Jozua 19:11-18 Statenvertaling (SV1750)

11. En hun landpale gaat opwaarts naar het westen en Mar-ala, en reikt tot Dabbaseth, en reikt tot aan de beek, die voor aan Jokneam is.

12. En zij wendt zich van Sarid oostwaarts tegen den opgang der zon, tot de landpale van Chisloth-thabor, en zij komt uit te Dobrath, en gaat opwaarts naar Jafia.

13. En vandaar gaat zij oostwaarts door naar den opgang, naar Gath-hefer, te Eth-kazin, en zij komt uit te Rimmon-methoar, hetwelk is Nea.

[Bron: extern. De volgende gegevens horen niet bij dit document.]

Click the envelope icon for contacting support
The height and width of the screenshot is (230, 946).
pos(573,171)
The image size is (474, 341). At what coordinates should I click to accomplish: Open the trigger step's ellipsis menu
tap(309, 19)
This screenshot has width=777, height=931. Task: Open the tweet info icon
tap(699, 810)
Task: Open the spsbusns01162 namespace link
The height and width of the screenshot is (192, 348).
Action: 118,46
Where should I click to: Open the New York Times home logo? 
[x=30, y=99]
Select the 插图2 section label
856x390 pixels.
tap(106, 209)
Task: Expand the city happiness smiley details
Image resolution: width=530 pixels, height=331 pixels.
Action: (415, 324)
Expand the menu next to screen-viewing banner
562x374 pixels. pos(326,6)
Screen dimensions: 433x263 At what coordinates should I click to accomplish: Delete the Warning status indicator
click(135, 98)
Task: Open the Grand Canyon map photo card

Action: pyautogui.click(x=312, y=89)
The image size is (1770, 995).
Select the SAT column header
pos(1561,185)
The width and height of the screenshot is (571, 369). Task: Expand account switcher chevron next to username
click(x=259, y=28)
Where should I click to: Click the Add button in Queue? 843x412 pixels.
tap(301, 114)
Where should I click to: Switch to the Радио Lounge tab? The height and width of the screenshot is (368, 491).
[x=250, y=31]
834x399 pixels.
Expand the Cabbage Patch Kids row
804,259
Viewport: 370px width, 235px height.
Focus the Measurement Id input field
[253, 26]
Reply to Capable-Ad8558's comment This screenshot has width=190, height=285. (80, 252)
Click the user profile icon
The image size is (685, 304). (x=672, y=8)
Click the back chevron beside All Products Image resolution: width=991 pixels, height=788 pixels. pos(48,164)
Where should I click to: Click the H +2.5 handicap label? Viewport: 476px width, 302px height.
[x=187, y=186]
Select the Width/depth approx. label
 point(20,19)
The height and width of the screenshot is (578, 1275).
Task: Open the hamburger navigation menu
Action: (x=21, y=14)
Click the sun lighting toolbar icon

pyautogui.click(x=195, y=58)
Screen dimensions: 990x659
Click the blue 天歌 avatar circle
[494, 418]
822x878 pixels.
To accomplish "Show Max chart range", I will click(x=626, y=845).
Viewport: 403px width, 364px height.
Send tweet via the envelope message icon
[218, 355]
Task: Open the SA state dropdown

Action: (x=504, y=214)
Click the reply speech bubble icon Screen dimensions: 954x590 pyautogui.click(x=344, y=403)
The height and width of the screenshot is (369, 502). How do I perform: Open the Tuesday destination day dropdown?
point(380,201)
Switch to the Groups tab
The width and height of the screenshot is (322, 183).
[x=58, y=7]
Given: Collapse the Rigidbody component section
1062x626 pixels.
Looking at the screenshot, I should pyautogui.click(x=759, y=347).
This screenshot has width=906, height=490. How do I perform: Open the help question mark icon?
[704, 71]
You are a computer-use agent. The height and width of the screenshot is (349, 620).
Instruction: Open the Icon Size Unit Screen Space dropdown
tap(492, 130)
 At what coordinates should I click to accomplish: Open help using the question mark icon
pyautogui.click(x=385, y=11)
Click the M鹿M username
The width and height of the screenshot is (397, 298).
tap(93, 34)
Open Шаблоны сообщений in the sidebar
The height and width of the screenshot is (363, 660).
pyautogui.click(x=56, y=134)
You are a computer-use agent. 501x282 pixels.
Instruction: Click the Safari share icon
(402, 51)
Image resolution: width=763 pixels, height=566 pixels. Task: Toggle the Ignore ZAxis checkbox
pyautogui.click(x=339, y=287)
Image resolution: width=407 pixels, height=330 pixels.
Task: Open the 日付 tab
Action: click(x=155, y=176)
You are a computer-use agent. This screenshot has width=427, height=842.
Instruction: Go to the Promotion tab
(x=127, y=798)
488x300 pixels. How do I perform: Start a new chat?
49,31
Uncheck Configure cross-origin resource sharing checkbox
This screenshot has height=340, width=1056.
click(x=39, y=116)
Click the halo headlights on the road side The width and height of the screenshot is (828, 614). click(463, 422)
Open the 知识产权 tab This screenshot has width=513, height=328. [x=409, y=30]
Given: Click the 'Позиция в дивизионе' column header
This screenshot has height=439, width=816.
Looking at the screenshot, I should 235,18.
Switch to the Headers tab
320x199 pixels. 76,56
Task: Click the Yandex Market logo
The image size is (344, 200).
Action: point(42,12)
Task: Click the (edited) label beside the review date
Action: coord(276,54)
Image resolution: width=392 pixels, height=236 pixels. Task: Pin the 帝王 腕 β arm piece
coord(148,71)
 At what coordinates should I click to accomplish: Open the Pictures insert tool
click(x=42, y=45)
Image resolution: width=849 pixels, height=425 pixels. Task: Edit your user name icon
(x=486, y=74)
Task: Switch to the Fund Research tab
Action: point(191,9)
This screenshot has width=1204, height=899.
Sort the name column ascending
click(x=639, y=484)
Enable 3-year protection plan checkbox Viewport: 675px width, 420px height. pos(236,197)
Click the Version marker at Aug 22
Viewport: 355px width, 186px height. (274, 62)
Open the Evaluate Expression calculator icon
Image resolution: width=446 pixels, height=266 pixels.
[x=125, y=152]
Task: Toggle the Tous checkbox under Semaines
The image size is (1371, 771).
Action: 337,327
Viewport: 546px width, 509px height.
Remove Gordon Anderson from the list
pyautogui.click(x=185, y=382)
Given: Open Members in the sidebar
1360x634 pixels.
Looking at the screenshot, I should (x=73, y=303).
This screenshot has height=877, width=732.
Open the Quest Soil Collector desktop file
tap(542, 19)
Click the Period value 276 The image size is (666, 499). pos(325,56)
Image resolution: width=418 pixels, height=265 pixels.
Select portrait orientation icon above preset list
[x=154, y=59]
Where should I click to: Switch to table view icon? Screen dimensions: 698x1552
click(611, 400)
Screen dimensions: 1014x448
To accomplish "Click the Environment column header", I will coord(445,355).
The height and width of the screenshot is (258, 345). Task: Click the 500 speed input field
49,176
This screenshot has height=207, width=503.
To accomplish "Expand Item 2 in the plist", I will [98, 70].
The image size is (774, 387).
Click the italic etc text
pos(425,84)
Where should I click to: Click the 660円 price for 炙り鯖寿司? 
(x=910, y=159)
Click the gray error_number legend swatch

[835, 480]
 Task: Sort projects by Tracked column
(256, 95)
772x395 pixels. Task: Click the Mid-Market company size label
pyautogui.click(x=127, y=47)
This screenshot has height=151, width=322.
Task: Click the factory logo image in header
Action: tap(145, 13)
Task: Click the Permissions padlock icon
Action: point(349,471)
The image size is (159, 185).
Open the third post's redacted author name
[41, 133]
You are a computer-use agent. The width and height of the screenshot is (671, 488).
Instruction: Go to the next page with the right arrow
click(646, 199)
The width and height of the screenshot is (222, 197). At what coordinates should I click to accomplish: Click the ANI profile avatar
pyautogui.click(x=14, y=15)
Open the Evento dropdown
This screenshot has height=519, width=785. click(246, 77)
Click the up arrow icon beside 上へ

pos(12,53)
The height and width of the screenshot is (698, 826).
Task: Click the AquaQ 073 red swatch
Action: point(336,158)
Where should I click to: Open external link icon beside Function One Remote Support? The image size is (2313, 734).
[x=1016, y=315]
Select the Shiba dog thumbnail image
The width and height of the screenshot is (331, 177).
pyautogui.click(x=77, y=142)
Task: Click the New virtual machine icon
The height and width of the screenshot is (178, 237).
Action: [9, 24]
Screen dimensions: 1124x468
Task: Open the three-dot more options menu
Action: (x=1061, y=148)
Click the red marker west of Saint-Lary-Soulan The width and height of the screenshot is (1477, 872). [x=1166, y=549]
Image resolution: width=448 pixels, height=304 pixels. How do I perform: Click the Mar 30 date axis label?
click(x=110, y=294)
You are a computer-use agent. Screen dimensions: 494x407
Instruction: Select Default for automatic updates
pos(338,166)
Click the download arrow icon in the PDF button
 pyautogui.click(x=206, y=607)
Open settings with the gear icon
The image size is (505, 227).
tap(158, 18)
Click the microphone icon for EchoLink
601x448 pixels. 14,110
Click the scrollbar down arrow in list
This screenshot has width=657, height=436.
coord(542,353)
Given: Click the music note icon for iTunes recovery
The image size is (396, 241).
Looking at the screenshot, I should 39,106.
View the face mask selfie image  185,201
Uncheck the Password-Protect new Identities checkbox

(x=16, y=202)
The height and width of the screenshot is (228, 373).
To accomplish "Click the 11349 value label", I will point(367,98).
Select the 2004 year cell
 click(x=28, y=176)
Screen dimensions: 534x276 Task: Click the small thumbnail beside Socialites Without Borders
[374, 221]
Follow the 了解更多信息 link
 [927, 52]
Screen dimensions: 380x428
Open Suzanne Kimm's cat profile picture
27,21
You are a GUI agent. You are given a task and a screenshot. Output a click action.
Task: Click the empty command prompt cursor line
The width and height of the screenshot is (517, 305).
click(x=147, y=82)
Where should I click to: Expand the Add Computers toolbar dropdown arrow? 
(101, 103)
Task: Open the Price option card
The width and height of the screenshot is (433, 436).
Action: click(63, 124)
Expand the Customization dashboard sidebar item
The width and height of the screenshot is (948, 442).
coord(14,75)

14. En deze landpale keert zich om tegen het noorden naar Hannathon, en haar uitgangen zijn het dal van Jiftah-el.

15. En Kattath, en Nahalal, en Simron, en Jidala, en Bethlehem; twaalf steden en haar dorpen.

16. Dit is het erfdeel der kinderen van Zebulon, naar hun huisgezinnen; deze steden en haar dorpen.

17. Het vierde lot ging uit voor Issaschar, voor de kinderen van Issaschar, naar hun huisgezinnen.